**Document passage**
= = = = = = =

Determining the transaction price can become complex where a contract includes any of the following: variable consideration, a significant financing component, non-cash consideration, consideration payable to a customer. In terms of variable remuneration (e.g. rebates from payment organizations), the Group estimates the amount of remuneration to which it will be entitled in exchange for the transfer of promised services.

Step 4: Allocating the transaction price to the preformance obligations

The transaction price is allocated to each separate performance obligation, or distinct good or service, so that revenue is recorded at an amount that depicts the amount of consideration that the Group expects to be entitled to in exchange for transferring the promised goods or services. The transaction price is allocated to each performance obligation based on the relative fair value model.

Step 5: Recognition of revenue when (or as) the Group satisfies a performance obligation

The Group recognises revenue when (or as) it satisfies a performing obligation by transferring a promised good or service to a customer (which is when the customer obtains control of that good or service). The Group recognizes immediately the fees not related directly to origination of loans and advances. Fees for services delivered over the period longer than 3 months are recognised by the Group over time. As the fee and commission income, the Group treats also fees and commissions recognised over time on a straight line basis, related to loans and advances with not established timing of cash flows, for which effective interest rate is not possible to be determined. Straight line method for those services presents fairly the timing of transfer of services, because they are delivered evenly over time.

= = = = = = =

**Given exercise 1**
Rescale the stored entries from the line with "The width and height of the screenshot is (697, 464)." to the line with "click(x=961, y=148)", both included. Reproduce only those lines, requests included, and multiply every coordinate in the answers by 2.45, rounding to whole numbers with halves rounded up.
**Given exercise 2**
Write the next part of the passage on revenue recognition, starting after its last sentence.

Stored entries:
= = = = = = =

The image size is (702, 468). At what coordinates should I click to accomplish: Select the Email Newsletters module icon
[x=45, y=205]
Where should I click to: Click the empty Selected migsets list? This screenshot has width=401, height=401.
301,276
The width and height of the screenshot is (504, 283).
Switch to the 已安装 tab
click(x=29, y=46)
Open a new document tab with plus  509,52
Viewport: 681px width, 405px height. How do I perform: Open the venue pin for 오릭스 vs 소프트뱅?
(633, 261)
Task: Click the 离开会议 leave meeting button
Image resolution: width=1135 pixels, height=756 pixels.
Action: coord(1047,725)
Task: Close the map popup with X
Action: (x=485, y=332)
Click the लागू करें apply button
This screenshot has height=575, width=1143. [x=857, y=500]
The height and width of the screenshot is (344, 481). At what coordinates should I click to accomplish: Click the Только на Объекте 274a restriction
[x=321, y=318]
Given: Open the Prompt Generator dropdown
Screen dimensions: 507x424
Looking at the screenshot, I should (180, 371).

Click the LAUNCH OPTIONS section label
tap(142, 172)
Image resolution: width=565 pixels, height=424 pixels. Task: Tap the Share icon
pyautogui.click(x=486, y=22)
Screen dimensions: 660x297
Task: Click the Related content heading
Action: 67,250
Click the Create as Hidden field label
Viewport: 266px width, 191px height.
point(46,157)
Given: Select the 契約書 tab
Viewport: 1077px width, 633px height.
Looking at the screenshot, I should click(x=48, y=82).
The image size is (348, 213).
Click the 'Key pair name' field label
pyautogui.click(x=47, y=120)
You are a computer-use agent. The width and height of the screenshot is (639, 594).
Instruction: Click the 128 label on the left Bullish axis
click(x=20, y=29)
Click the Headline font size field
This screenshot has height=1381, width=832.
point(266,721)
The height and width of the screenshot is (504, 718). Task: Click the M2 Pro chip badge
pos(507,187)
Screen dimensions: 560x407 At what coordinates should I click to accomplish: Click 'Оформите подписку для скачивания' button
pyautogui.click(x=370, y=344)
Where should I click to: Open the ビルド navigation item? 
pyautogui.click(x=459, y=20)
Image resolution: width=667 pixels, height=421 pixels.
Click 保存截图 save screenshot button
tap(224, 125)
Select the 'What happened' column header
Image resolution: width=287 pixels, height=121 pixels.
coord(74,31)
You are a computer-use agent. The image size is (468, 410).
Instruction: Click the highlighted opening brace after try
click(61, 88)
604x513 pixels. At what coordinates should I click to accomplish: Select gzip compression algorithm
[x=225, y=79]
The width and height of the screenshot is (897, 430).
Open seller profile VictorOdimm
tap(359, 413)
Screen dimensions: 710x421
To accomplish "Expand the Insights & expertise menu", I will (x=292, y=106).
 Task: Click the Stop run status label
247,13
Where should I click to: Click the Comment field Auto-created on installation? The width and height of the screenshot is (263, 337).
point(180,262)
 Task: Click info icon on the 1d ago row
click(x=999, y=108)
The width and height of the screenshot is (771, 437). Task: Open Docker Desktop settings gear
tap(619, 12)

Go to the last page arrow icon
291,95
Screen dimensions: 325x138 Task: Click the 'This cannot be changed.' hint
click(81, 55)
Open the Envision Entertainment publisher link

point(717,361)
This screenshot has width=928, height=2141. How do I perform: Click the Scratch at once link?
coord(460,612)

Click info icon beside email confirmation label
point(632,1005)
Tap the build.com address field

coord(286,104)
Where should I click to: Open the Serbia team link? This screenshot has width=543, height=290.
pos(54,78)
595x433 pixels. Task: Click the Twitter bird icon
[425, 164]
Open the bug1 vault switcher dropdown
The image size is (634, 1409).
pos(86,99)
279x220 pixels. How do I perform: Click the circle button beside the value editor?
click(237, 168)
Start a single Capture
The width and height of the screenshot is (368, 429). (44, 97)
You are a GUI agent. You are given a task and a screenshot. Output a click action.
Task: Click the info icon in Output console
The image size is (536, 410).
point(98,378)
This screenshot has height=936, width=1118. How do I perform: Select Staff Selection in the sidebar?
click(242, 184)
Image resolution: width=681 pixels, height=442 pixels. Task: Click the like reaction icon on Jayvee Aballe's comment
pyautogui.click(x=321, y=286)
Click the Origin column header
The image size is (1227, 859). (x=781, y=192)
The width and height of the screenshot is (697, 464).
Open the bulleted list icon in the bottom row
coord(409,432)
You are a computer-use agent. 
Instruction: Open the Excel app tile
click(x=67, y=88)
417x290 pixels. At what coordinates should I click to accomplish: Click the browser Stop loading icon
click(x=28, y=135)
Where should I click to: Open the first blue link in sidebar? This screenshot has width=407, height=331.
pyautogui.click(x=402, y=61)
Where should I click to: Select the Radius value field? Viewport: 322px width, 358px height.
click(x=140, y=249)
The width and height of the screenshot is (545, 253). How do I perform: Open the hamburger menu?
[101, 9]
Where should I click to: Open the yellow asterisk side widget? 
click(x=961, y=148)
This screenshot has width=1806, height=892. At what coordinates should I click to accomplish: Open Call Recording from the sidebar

= = = = = = =

**Reply 1**
The width and height of the screenshot is (697, 464).
Open the bulleted list icon in the bottom row
coord(1002,1058)
You are a computer-use agent. 
Instruction: Open the Excel app tile
click(x=164, y=216)
417x290 pixels. At what coordinates should I click to accomplish: Click the browser Stop loading icon
click(x=69, y=331)
Where should I click to: Open the first blue link in sidebar? This screenshot has width=407, height=331.
pyautogui.click(x=985, y=149)
Where should I click to: Select the Radius value field? Viewport: 322px width, 358px height.
click(x=343, y=610)
The width and height of the screenshot is (545, 253). How do I perform: Open the hamburger menu?
[247, 22]
Where should I click to: Open the yellow asterisk side widget? 
click(x=2354, y=363)

**Reply 2**
Accounting principles related to recognition of fee income from sale of assurance products bundled with loans and advances are described in a separate Note 2.5.

Fees charged for the granting of loans which are likely to be drawn down are deferred (together with the related direct costs) and included in the calculation of the effective interest rate charge on the loan. Fees on account of syndicated loans are recognised as income at the time of closing of the process of organisation of the respective syndicate, if the Group has not retained any part of the credit risk on its own account or has retained a part of the risk of a similar level as other participants. Commissions and fees on account of negotiation or participation in the negotiation of a transaction on behalf of a third party, such as the acquisition of shares or other securities, or the acquisition or disposal of an enterprise, are recognised at the time of realisation of the transaction. Portfolio management fees and other fees for management, advisory and other services are recognized on the basis of service contracts, usually in proportion to the passage of time.The same principle is applied in the case of management of client assets, financial planning and custody services, which are continuously provided over an extended period of time.

Fee and commissions collected by the Group on account of issuance, renewal and change in the limit of credit and payment cards, guarantees granted as well as opening, extension and increase of letters of credit are accounted for on a straight-line basis.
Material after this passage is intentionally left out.